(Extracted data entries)
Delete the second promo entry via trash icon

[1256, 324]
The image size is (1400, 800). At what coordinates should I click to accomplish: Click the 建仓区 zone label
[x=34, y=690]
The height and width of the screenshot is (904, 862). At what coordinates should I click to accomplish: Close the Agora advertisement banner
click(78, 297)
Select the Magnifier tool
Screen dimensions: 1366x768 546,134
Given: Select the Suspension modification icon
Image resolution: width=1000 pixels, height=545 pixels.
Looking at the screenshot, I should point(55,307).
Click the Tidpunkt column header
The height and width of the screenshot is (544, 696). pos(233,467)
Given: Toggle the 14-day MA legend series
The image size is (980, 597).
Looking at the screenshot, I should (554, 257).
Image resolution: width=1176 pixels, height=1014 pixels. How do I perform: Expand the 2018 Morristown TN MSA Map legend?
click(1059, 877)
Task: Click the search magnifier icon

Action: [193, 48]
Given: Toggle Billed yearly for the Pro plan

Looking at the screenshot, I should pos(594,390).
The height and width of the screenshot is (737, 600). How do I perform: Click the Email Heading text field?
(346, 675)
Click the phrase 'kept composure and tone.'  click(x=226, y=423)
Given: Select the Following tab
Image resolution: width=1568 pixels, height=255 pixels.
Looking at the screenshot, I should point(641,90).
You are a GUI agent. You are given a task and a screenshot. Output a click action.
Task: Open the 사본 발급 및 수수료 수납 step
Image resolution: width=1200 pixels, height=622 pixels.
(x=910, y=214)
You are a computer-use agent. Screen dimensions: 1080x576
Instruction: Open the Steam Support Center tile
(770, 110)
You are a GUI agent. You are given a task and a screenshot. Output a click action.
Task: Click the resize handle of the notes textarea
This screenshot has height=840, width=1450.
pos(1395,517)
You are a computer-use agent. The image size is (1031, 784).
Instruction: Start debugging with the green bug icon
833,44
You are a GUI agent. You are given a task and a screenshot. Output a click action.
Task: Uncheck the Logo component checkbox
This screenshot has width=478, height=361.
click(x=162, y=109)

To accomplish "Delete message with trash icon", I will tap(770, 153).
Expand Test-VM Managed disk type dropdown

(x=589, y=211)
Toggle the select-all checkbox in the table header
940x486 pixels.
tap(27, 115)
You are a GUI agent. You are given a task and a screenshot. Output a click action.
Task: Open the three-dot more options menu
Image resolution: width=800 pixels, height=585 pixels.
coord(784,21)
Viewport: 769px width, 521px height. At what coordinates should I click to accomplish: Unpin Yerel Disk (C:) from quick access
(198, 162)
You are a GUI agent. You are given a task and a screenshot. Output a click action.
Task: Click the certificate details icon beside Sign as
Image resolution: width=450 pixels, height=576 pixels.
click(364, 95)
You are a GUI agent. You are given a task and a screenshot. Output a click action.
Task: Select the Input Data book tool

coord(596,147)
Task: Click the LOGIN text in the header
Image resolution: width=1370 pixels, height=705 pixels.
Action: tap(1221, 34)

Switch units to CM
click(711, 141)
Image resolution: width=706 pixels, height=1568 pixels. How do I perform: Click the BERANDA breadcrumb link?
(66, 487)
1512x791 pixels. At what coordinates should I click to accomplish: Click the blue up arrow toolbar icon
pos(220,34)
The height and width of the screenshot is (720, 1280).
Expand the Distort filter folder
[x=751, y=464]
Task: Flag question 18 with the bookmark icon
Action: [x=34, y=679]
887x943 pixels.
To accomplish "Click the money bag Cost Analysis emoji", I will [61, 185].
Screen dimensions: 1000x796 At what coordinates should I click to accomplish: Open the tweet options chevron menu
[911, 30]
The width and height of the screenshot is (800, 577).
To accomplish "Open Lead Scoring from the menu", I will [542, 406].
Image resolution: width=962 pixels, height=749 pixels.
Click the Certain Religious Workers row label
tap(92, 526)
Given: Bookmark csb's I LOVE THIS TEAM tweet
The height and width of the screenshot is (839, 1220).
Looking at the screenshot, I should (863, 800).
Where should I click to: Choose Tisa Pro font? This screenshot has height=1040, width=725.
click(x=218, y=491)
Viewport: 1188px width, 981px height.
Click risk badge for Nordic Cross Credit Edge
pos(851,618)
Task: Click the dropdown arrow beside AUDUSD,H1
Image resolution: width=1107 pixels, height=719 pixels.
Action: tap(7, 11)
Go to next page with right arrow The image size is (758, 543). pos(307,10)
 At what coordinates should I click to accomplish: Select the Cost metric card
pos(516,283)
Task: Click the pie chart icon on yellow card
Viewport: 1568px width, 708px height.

▶ _Problem statement_
Looking at the records above, please output exactly the lines that run from the one holding "Switch units to CM" to the final line, and only those.

▶ _Response area_
Switch units to CM
click(711, 141)
Image resolution: width=706 pixels, height=1568 pixels. How do I perform: Click the BERANDA breadcrumb link?
(66, 487)
1512x791 pixels. At what coordinates should I click to accomplish: Click the blue up arrow toolbar icon
pos(220,34)
The height and width of the screenshot is (720, 1280).
Expand the Distort filter folder
[x=751, y=464]
Task: Flag question 18 with the bookmark icon
Action: [x=34, y=679]
887x943 pixels.
To accomplish "Click the money bag Cost Analysis emoji", I will [61, 185].
Screen dimensions: 1000x796 At what coordinates should I click to accomplish: Open the tweet options chevron menu
[911, 30]
The width and height of the screenshot is (800, 577).
To accomplish "Open Lead Scoring from the menu", I will [542, 406].
Image resolution: width=962 pixels, height=749 pixels.
Click the Certain Religious Workers row label
tap(92, 526)
Given: Bookmark csb's I LOVE THIS TEAM tweet
The height and width of the screenshot is (839, 1220).
Looking at the screenshot, I should (863, 800).
Where should I click to: Choose Tisa Pro font? This screenshot has height=1040, width=725.
click(x=218, y=491)
Viewport: 1188px width, 981px height.
Click risk badge for Nordic Cross Credit Edge
pos(851,618)
Task: Click the dropdown arrow beside AUDUSD,H1
Image resolution: width=1107 pixels, height=719 pixels.
Action: tap(7, 11)
Go to next page with right arrow The image size is (758, 543). pos(307,10)
 At what coordinates should I click to accomplish: Select the Cost metric card
pos(516,283)
Task: Click the pie chart icon on yellow card
Viewport: 1568px width, 708px height.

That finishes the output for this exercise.